== About this task ==
List every specific kind of Company plan that section 9.1 of the employment agreement text below names for the Employee's participation.

8.1           The Employee shall be entitled to an aggregate of four (4) weeks vacation time for each twelve (12) month period during the Term, the time and duration thereof to be determined by mutual agreement between the Employee and the Board.  Any vacation time not used by the end of the Term shall be forfeited without compensation.  In addition, the Employee shall not be entitled to carry over or use any vacation time that is unused as of the end of any twelve (12) month period during the Term.  Further, the Employee shall be entitled to the number of sick, personal, family, etc. days off during each twelve (12) month period of the Term as set forth in the Company’s employee handbook.   The Employee understands and agrees that the vacation time and sick, personal, family and other days off for him are not in addition to these provided for in the KINS Agreement and shall be reduced by any such time and days taken as an employee of KINS.
 
9.           PARTICIPATION IN EMPLOYEE BENEFIT PLANS
 
9.1           The Employee shall be accorded the right to participate in and receive benefits under and in accordance with the provisions of any pension, profit sharing, insurance, medical and dental insurance or reimbursement (with family coverage) or other plan or program of the Company either in existence as of the Effective Date or thereafter adopted for the benefit generally of its executive employees.
 
10.           SERVICE AS OFFICER AND DIRECTOR
 
10.1           During the Term, the Employee shall, if elected or appointed, serve as (a) an officer of the Company and/or any subsidiaries of the Company in existence or hereafter created or acquired and (b) a director of the Company and/or any such subsidiaries of the Company in existence or hereafter created or acquired, in each case without any additional compensation for such services.  In the event the Company has in effect during the Term a director and officer liability insurance policy, the Company will include the Employee therein as a named insured.

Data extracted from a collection
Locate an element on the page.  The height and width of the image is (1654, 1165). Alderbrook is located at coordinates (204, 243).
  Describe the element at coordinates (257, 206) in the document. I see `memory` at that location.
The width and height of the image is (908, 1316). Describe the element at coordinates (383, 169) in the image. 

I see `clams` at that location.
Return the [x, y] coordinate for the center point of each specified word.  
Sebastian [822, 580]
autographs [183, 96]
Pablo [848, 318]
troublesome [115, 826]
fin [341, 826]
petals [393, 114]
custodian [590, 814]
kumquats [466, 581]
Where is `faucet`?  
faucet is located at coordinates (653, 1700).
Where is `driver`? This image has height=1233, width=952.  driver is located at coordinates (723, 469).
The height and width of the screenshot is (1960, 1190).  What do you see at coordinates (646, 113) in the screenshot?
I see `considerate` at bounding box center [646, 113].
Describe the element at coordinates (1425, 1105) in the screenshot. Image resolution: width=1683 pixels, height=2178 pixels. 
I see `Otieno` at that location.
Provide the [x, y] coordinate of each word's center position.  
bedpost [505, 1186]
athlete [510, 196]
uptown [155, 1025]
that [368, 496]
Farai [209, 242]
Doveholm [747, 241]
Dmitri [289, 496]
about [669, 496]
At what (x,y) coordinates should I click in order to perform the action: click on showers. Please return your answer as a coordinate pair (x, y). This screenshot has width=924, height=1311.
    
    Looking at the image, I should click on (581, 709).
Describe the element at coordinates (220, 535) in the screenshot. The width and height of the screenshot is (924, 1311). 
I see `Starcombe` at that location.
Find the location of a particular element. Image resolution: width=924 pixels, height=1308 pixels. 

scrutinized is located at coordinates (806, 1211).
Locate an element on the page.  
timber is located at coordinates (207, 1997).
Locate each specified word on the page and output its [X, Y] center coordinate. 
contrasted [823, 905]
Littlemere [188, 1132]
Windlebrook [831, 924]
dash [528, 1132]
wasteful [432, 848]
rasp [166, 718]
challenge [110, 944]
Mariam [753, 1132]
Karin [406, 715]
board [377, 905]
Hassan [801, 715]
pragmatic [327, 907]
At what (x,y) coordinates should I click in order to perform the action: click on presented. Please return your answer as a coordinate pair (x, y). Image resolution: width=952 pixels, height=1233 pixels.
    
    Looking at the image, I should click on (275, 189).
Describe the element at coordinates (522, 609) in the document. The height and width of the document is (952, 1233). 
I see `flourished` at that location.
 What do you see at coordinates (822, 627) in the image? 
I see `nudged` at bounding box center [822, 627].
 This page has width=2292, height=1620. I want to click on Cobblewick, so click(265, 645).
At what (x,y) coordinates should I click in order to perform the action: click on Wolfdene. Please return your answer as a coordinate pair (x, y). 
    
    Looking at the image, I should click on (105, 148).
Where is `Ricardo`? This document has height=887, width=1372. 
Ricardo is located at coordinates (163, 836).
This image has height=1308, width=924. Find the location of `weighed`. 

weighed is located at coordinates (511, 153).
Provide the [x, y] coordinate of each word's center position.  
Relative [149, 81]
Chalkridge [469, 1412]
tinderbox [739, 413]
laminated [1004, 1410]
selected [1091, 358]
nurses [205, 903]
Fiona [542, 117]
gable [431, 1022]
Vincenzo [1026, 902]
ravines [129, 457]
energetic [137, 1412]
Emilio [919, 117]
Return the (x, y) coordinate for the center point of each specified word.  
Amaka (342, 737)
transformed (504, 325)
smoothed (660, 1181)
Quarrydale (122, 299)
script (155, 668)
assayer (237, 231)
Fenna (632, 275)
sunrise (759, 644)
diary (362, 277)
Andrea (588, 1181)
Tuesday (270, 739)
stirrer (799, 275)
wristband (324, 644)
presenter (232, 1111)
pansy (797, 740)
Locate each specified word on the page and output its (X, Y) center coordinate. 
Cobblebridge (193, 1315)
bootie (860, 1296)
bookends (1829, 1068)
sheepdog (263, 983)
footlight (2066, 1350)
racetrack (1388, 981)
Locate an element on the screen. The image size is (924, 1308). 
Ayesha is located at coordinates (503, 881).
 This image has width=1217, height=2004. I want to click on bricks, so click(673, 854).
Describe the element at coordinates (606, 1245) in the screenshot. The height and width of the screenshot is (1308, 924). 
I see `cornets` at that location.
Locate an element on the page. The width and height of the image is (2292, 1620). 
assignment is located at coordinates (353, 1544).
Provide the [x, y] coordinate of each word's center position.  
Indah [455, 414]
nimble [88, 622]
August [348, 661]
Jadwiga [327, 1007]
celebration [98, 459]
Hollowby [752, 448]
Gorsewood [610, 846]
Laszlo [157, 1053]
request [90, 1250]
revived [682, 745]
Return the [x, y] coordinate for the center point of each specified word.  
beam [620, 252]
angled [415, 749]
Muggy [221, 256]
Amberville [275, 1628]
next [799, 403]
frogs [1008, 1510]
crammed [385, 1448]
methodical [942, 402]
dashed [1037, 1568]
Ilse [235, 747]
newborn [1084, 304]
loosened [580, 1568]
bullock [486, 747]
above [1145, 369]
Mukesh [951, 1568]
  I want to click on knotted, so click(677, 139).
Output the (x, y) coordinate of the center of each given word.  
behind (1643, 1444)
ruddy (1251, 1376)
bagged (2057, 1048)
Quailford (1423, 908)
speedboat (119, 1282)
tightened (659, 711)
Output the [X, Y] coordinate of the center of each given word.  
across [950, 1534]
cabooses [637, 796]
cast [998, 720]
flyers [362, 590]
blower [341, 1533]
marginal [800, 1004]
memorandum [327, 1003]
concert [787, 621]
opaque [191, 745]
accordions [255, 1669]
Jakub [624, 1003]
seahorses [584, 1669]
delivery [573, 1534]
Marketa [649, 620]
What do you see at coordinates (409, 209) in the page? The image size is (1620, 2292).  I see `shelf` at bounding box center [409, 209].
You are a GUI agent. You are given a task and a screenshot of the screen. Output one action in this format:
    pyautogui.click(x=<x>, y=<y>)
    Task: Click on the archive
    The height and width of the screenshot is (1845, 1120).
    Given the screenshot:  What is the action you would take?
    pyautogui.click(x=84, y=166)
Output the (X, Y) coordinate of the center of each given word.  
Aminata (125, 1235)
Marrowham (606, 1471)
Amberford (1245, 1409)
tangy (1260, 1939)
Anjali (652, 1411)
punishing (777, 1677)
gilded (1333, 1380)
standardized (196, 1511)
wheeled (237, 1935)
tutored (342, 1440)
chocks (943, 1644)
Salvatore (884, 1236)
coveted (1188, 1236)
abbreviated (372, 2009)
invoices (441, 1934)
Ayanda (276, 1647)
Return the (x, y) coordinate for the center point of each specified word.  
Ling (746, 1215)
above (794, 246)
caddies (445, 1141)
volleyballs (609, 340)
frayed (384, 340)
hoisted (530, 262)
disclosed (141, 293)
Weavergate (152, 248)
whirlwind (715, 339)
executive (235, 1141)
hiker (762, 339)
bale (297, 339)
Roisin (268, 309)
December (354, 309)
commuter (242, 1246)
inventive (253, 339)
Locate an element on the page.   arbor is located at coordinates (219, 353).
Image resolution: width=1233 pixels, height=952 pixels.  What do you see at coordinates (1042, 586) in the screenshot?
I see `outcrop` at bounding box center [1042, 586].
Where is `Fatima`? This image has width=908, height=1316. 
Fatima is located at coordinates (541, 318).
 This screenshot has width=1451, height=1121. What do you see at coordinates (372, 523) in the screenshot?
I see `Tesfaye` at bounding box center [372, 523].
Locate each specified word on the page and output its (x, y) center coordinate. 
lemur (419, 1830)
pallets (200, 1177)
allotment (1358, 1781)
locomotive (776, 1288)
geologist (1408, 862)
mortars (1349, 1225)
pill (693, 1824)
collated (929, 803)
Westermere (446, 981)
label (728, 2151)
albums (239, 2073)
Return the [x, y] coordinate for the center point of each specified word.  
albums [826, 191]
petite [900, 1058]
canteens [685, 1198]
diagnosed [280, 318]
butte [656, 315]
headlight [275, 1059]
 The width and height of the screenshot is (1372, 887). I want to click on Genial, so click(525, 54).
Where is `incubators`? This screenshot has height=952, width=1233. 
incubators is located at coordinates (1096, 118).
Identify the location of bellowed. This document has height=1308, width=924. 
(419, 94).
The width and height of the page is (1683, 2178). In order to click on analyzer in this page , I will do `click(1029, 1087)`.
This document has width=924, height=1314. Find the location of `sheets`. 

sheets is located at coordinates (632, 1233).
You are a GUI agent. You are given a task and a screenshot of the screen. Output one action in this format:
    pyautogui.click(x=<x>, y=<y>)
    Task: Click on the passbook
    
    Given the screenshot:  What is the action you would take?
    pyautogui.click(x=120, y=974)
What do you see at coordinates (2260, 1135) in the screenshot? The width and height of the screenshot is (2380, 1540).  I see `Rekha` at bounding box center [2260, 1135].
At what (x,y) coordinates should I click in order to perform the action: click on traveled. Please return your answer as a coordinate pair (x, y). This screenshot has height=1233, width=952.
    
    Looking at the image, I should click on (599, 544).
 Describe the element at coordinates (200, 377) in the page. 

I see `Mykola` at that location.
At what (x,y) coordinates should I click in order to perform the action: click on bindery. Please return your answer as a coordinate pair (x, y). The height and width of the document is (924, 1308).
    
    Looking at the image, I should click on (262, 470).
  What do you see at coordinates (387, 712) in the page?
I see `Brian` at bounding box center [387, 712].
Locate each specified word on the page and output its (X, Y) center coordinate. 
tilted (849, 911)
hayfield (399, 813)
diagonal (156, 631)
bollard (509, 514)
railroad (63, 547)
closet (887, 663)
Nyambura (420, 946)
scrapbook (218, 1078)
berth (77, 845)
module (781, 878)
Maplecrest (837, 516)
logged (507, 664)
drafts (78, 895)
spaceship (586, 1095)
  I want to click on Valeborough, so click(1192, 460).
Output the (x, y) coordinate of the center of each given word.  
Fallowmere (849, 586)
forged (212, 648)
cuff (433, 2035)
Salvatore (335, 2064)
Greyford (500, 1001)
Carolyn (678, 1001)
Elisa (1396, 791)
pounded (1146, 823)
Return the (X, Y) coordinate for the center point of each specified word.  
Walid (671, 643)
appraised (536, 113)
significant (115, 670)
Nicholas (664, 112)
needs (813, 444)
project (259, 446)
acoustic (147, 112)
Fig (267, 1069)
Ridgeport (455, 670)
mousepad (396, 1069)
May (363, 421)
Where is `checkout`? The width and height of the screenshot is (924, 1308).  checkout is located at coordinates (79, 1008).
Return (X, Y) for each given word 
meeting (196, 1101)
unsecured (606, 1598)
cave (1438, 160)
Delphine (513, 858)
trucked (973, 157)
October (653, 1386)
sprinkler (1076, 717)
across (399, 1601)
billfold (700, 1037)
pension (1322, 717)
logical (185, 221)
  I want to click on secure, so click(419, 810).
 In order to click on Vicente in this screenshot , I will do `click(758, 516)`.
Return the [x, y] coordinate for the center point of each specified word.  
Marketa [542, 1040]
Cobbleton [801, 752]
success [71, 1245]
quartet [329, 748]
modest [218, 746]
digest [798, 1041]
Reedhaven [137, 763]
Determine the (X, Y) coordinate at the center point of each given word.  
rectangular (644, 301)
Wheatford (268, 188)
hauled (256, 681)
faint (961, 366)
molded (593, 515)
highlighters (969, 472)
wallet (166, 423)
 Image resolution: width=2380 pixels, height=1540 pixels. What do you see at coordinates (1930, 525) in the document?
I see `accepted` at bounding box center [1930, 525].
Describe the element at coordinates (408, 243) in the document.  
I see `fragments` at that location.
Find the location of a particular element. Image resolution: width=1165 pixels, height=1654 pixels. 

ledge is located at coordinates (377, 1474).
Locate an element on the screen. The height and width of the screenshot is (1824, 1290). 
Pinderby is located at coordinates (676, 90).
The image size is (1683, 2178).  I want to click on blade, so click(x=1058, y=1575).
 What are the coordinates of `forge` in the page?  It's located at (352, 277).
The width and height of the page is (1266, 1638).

== Solved exercise ==
- Pension
- Profit sharing
- Insurance
- Medical and dental insurance or reimbursement (with family coverage)